[✉ booking request] | Territory: DE |
Tradition is a tricky beast. There are those who would leave it as a dusty museum exhibit. Then there are others who see further, into the possibility of tradition, a line that runs through history all the way to the present. They're the ones who respect the past but aren't going to be hidebound by it, who make it a very vital part of now. People like Kuenta, who've transformed the old tambu music of Curacao into the 21st-century phenomenon of Tambutronic.
Then meets now through hard kicks and hooky synths, the gritty good times that spawned bass music's tropical, global offshoots, from baile funk to moombahton.

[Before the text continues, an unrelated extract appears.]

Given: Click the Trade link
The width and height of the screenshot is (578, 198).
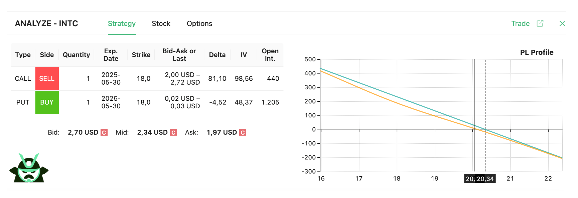Looking at the screenshot, I should (520, 23).
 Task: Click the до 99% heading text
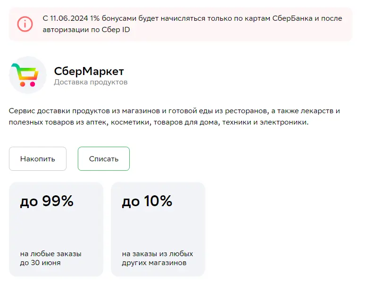tap(47, 201)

Taking up the sounds that evolved in Dutch clubs and mashing them effortlessly with the group's percussive, evocative Caribbean roots, Kuenta proves how easily traditional grooves can move in new, unexpected ways.
Though as fresh as M.I.A. or Major Lazer, Kuenta's music began long ago and far away. On Curacao, an island in the Caribbean close to the coast of Venezuela, history remains very much alive.
Originally home to the Arawak Indians, it was conquered by the Spanish in 1499 and became Dutch in 1634. But in many ways it's almost an outpost of Africa, a first stop for slave ships on their journey to South America, and the influence of another continent is still powerful.
For centuries, the people have celebrated with drums and singing, styles like seu, muzik di zumbi (music of the spirits), and above all, tambu.
When Roel Calister, a Curacao-born percussionist who moved to the Netherlands, began his career, it was with the traditional music of his homeland, everything he'd learned as he grew up. The band he founded in 2005, Kuenta, played and sang acoustically. It even infused the material he composed. But in 2010 a sea change happened, following a change in band membership.
"Like a lot of people, we were listening to hip-hop, to dance music," Calister recalls. "We started experimenting with beats and electronics to give our music the feel that fascinated us in European electronic music, music we really loved. We released an EP and the style we call Tambutronic was born." Since then Kuenta have evolved and refined their music. They've introduced Tambutronic music to several continents and added a new singer, Diamanta, to make them into a five-piece.
"The people there are very proud that we took the step to give the old music a new look," Calister says. "We stay true to the roots but we also give the island its own voice in the modern world."
Older folks, familiar with the tradition, hear it in the music while youngsters who've grown up with American hip-hop, R&B and the global flavor of dance music, hear their own world reflected at them. And that's an important way to keeping the past alive and strong.
The band's latest EP, 'Muchu Danki', continues to match rhythms to blunt electronics, relentless, innovative and blessed with incredible energy. The quintet is able to display a diversity to their sound ranging from tracks such as 'Where To Go' which is a laid back carnival groove and 'Peace Of Mind'billowing cross-currents between old and new. One thing, however, is certain: their energetic percussion is guaranteed to see some shapes on the dance floor and their hypnotizing beat is impossible to shake. Live, Kuenta are a non-stop Carnival, a riot of beats and rhythms that take the audience deep into the Caribbean. Above all, though, it's obvious that the musicians enjoy playing the music and the live percussion thunders through the air. "We have fun," saysCalister, "and that's the key." Tambutronic: where Curacao's past dances with its future and takes on the world.
The Guardian: "...lacerated by the sounds of Dutch quartet Kuenta, who take Afro- Curacaoan tambu music to ravey new highs." - Review on Glastonbury 2015
Red Bull Music: "...heavy percussive dance beats with catchy melodies native to the tiny Caribbean island of Curacao."
New York Times: "The six-beat complexity and metal percussion of tambu arrived, strategically, as peaks of momentum."
Rolling Stone: "Sounds like: A super-crunk, blacklight warehouse party surrounded by four separate Carnival parades."